India's PVC demand is expected to reach around 6.43 million ton by 2030; manufacturing capacity was recorded at 1.75 million ton annually as of the latest data. During the FY24, actual production reached 1.47 million ton, reflecting a strong capacity utilisation rate of 90 per cent an indicator of efficient plant operations and stable domestic supply.
China's PVC production is expected to total around 21 million tons, with 66 per cent of it being consumed within the country.
PVC prices in the Asia Domestic China market have continued their downward trend, reflecting persistent weak demand across key consuming sectors. The price dropped from approximately $680/MT in January 2025 to around $620/MT by May 2025, marking a clear softening in market sentiment. This ongoing decline is primarily driven by sluggish activity in construction and infrastructure industries that are typically major consumers of PVC.
Looking at the historical pattern, PVC prices have been on a gradual decline since early 2023, when they were above $930/MT. A brief period of stabilisation was observed around mid-2024, with prices hovering near $770/MT in June 2024, but this was short-lived.
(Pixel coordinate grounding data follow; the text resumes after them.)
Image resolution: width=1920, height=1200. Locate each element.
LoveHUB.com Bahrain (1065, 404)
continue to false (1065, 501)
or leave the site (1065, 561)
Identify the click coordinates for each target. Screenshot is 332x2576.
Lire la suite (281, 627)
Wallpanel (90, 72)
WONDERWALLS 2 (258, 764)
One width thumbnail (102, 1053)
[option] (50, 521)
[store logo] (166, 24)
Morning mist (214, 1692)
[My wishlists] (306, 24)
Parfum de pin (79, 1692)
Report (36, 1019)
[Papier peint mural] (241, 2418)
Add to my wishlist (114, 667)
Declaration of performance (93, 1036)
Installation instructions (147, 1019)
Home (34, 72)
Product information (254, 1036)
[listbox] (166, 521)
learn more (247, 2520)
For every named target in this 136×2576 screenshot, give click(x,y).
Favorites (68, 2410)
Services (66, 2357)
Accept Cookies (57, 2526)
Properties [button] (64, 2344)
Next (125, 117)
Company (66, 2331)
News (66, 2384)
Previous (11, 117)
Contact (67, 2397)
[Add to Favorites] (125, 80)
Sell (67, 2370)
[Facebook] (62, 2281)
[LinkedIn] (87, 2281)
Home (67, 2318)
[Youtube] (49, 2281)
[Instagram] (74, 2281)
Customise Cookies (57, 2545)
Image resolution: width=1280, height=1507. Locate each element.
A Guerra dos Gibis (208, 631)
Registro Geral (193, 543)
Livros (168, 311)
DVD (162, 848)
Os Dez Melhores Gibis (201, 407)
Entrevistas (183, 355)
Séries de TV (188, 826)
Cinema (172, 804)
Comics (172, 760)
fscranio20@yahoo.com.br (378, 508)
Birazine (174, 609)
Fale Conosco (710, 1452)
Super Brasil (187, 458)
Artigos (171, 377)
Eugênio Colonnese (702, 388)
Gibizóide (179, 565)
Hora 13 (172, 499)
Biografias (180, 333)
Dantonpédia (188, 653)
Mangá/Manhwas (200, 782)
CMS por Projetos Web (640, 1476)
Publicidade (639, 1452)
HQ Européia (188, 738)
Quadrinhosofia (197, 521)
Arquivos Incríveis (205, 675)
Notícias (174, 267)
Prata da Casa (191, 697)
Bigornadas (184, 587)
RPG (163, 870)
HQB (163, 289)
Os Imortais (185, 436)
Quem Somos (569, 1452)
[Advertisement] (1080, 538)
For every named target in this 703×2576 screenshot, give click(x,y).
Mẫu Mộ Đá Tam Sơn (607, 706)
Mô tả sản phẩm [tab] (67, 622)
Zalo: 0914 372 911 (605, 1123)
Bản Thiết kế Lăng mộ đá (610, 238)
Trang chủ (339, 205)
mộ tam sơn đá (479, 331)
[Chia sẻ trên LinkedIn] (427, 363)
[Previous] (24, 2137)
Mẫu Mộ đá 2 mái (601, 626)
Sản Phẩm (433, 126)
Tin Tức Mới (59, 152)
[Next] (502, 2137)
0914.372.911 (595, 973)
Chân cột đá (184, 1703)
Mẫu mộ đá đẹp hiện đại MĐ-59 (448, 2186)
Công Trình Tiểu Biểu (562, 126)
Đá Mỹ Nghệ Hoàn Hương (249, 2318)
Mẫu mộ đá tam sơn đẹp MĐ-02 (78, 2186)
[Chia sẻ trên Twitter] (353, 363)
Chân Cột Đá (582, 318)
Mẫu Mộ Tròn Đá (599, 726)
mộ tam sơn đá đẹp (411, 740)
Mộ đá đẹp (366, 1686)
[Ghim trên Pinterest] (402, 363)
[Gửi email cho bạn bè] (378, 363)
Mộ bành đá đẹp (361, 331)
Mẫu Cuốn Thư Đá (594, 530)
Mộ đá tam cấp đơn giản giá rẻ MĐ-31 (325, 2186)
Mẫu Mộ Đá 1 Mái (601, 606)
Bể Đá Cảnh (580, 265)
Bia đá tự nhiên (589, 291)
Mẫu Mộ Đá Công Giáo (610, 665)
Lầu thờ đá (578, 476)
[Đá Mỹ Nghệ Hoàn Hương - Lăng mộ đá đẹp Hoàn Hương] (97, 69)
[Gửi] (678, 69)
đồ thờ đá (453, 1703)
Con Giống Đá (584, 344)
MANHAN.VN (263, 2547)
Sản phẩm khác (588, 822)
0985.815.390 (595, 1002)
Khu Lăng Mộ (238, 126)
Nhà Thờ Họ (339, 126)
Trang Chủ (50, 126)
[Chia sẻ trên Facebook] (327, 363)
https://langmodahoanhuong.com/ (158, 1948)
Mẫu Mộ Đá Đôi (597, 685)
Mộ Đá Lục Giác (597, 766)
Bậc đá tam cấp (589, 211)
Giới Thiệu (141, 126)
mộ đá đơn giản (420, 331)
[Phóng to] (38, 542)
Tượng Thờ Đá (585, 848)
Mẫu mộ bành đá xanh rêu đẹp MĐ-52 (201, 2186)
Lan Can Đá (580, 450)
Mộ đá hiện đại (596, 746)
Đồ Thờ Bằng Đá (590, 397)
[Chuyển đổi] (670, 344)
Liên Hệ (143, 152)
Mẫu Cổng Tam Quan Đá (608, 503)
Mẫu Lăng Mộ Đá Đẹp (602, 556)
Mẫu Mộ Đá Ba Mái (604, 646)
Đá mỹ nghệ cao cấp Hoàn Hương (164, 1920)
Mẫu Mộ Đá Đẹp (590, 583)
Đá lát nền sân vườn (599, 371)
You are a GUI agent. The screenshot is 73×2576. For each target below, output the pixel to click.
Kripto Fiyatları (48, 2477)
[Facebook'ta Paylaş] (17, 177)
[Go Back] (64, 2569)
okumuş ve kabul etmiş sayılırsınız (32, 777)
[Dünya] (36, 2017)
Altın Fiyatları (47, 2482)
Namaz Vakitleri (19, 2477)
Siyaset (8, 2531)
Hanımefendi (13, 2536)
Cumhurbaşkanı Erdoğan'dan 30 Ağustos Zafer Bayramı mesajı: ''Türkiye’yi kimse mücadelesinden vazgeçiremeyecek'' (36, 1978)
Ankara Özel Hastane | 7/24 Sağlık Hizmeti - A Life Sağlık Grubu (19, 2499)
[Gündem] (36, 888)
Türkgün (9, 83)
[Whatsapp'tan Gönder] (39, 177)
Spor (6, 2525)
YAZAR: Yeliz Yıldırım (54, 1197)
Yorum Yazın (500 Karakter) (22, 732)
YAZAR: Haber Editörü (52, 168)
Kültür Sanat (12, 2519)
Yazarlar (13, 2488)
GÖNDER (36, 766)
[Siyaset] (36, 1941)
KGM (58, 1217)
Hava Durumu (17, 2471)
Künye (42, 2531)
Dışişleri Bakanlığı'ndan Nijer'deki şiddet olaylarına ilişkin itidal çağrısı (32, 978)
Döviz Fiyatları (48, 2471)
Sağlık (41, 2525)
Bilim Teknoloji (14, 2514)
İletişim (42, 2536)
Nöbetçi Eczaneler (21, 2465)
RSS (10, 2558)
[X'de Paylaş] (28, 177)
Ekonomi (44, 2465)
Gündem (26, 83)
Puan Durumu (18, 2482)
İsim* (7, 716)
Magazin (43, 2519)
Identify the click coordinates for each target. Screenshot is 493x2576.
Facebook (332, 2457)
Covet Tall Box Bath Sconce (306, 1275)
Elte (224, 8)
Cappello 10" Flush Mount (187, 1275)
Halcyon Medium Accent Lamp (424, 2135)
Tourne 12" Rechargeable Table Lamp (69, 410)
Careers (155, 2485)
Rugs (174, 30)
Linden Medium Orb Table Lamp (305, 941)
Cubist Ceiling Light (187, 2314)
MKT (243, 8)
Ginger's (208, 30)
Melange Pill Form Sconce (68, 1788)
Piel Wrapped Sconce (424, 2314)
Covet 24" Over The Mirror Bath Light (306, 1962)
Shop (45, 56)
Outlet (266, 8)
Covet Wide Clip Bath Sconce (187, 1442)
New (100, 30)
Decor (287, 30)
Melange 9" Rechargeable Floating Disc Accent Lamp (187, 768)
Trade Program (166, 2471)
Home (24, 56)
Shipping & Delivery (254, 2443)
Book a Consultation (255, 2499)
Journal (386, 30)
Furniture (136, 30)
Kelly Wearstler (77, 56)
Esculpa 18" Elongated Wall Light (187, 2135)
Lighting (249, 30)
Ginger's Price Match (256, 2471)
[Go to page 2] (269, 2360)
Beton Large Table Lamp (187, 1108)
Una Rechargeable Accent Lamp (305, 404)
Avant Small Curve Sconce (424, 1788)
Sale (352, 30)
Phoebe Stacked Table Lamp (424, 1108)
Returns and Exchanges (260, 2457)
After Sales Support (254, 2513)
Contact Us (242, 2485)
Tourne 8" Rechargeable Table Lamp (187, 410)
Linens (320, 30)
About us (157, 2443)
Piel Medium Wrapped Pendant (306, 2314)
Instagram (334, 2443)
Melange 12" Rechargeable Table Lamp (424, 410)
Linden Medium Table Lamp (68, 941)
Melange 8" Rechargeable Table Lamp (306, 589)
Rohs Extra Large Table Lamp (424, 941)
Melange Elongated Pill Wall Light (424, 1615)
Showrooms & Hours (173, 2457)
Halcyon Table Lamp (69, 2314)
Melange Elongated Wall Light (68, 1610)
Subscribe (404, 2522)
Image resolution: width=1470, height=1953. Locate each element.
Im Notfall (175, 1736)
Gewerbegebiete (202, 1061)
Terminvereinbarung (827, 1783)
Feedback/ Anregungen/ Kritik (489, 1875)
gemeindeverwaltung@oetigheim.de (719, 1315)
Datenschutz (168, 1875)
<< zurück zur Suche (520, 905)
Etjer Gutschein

Since then, the market has faced pressure from oversupply and lacklustre downstream demand. With no strong signs of demand recovery or stimulus in sight, PVC prices are likely to remain under strain in the near term. The EDC market has continued its downward trend since the beginning of 2025.
Figure 1: Sector-wise PVC consumption in India (in %)
Source: Alkali Manufacturers Association of India
A major factor influencing this trend is the continued weakness in the real estate sector, which typically drives around 70 per cent of total PVC demand. The slowdown in construction and infrastructure activity has directly impacted downstream consumption, contributing to softer market performance.